We are still looking for a perhaps second community where we as white parents will be the minority, and our strong woman of color (five year old daughter) will not. We believe we owe this to Daisy. And additionally we hope it will help us grow to be more aware and sensitive to what we can not see as white parents. Maybe it is not too much to ask that all communities grow in this direction.

The desire to find a Jewish community with a majority of people of color is still hard to imagine in the near future, but why not as soon as possible?

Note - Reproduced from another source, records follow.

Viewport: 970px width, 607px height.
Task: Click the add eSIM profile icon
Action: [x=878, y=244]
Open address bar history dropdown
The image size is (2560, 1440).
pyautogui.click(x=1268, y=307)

According to a 2020 Pew Research Center survey, only one percent of Jews are Black and four percent are Hispanic.  Raising a mixed-race daughter in a Jewish community where she will be in the majority is unlikely today.  Despite the odds, we have found a Jewish community at CBI that loves our daughter for who she is and does not make her feel unwelcome. But we are still working on that something more.

PNG image.jpeg

Scot and I started coming to CBI before the pandemic.  I remember hearing Spanish being spoken among visitors during one of our early CBI visits.  This gave us hope that CBI was not the statistical norm.  At all of our visits, we would leave so warmed by the presence of same sex families, foster families and adoptive families, LGBTQ members, and especially people of color that joined the services.  This gave me hope that we could practice Judaism and still be faithful to our needs for a diverse community. I do not presume to speak for the experience of other congregants of color at CBI, but in our few years as members, we see intentional leadership.

To provide a little understanding of how we got here, let me take a step back. I met my husband, Scot in 2015 after returning from representing detained families at Dilley Detention center, an immigration "family" detention center. I was quite traumatized, and he was an immediately sympathetic ear, and he soon joined me for a march for immigration reform to the capital. The dissatisfaction with injustice was our starting point. Later, there was a march at the capital for women's rights, and he insisted we all go, including his teenage and preteen sons. He wanted them to understand why people were so upset. He did not want them to dismiss the feelings of the marchers. Later during the Black Lives Matter protests of 2020, we were naturally involved and supportive and dreaming of change in America for our daughter.

To my delight, Daisy started chanting in her toddler dialect "Black Lives Matter" and marching around the house with pretend signs about the same age as when she started to pray the Sh'ma at bedtime.

As her white mom, I do not know all that lies ahead of her as a woman of color, or as a Jew and in addition to her life as a Black and Hispanic Jew in America.  I know she will face discrimination and microaggressions throughout her life, and like any mom, I wish I could shield her from that.  I know that I can at least love her and place her in supportive, loving circles.  I hope she has many loving people, including people of color smarter than me to help her--people who will build her up and help her take on the world with all its flaws, racism and antisemitism.  I hope that the Jewish community at large can be a part of that for her.

Scot and I spend a lot of time thinking about how Daisy will define herself and how to make sure we don't get in her way.  We hope a conversation with Torah and Adonai will be part of the mix.

From the first time we came to a service with Daisy we felt she was loved at CBI for being herself, in all her freedom-loving spiritedness.  As a new mother always second guessing myself, this is a huge blessing.

The more I heard from the D'var Torahs, the more I recognized that being anti-racist was something other people and leaders at CBI also cared about.  I remember hearing Rabbi Folberg say that we should never ask someone who may look different from us or who we might guess did not grow up Jewish to "tell us their story."  I know as a white privileged woman I could have been that person naively asking, and I needed that direct leadership to set the tone for this community to move towards anti-racism. 

It is a wild ride for us, for me, trying to learn how to be a mother and Jewish and be myself, an introvert who nonetheless, in spite of myself, values community.  I know we just can not do this alone and do it right.

We continue to throw ourselves into CBI because of the way you all embrace diversity in the membership. We see love and diverse ways of living and thinking. We know we are not perfect, and accept being part of an imperfect community.  We enjoy seeing new people and introducing them to our family. We see love for everyone and acceptance of others for who they are.

If you have not joined a CBI Erev Shabbat or Shabbat morning service, we recommend joining us. Please come up and say hi- Daisy never met a stranger for long. You will see our lovely daughter running around being herself, and maybe we can get a glimpse of a future of Judaism that is different, diverse, and has a place for us and a lot of self-work to be done.